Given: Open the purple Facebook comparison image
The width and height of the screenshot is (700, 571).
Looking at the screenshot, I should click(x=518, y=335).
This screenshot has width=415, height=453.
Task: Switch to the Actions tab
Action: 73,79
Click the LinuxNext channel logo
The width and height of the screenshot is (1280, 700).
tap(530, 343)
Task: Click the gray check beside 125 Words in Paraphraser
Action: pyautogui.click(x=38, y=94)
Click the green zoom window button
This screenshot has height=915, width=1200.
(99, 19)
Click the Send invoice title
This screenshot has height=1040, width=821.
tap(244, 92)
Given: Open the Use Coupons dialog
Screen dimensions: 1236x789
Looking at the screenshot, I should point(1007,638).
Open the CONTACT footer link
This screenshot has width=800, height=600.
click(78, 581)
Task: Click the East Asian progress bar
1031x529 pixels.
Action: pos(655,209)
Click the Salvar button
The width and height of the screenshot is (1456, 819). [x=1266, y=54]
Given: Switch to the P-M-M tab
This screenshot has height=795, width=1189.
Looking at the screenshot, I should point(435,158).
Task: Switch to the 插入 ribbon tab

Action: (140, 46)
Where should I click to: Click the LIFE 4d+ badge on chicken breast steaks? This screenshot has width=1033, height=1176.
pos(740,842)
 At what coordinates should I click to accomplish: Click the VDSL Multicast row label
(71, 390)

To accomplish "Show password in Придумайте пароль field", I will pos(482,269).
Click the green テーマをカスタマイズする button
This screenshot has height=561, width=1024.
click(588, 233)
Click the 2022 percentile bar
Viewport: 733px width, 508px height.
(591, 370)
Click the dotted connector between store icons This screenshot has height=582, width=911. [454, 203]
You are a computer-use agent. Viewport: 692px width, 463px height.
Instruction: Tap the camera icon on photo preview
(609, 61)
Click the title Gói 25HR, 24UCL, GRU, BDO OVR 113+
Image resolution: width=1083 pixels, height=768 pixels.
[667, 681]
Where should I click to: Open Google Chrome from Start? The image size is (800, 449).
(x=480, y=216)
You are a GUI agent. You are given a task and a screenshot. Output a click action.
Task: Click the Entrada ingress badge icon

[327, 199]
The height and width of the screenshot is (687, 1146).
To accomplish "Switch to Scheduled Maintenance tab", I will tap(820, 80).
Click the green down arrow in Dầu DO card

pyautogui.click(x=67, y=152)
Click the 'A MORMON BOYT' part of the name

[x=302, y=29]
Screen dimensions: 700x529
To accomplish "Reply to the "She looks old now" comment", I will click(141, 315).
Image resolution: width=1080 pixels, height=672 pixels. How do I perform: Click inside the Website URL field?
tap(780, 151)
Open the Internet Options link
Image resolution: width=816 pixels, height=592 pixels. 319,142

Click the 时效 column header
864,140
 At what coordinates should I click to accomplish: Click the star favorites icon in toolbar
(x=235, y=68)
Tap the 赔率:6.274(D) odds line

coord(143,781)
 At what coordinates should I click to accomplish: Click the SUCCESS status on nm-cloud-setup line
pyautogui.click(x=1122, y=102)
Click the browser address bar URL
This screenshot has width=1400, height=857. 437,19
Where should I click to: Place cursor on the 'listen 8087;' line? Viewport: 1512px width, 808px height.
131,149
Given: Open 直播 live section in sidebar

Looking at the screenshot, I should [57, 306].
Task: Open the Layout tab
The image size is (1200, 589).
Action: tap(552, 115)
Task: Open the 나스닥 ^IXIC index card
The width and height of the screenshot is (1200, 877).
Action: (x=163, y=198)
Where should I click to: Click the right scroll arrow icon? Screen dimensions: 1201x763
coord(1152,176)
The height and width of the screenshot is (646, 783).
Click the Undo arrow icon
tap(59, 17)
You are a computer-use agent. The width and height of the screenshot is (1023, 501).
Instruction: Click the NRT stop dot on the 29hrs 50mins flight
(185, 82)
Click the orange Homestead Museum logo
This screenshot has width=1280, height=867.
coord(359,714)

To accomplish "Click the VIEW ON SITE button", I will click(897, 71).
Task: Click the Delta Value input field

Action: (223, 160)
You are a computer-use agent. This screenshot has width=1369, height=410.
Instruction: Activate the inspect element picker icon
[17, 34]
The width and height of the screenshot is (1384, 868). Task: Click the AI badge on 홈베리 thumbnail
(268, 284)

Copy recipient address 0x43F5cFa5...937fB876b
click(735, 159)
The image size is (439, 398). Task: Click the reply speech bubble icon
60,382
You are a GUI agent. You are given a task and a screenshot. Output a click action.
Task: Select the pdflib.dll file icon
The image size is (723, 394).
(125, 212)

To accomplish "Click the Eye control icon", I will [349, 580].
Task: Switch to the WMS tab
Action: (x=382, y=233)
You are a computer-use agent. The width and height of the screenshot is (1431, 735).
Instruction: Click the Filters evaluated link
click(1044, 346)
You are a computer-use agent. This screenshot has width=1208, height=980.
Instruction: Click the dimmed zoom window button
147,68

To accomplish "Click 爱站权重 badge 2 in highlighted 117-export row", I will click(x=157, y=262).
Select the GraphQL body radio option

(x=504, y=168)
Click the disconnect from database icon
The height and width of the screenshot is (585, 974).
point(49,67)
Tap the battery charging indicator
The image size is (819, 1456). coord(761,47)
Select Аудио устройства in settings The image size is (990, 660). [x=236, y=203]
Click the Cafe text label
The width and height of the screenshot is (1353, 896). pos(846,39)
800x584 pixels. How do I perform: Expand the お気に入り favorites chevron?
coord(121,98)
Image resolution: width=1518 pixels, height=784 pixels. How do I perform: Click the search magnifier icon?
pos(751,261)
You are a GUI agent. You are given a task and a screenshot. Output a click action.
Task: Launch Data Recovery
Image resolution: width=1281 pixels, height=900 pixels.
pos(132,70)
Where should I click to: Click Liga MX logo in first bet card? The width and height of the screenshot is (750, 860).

---*---

▶ **Required work**: Search the data above for the word "agent". Copy each line it is in.

▶ **Written solution**:
You are a computer-use agent. Viewport: 692px width, 463px height.
You are a GUI agent. You are given a task and a screenshot. Output a click action.
You are a computer-use agent. The width and height of the screenshot is (1023, 501).
You are a computer-use agent. This screenshot has width=1369, height=410.
You are a GUI agent. You are given a task and a screenshot. Output a click action.
You are a computer-use agent. The width and height of the screenshot is (1431, 735).
You are a computer-use agent. This screenshot has width=1208, height=980.
You are a GUI agent. You are given a task and a screenshot. Output a click action.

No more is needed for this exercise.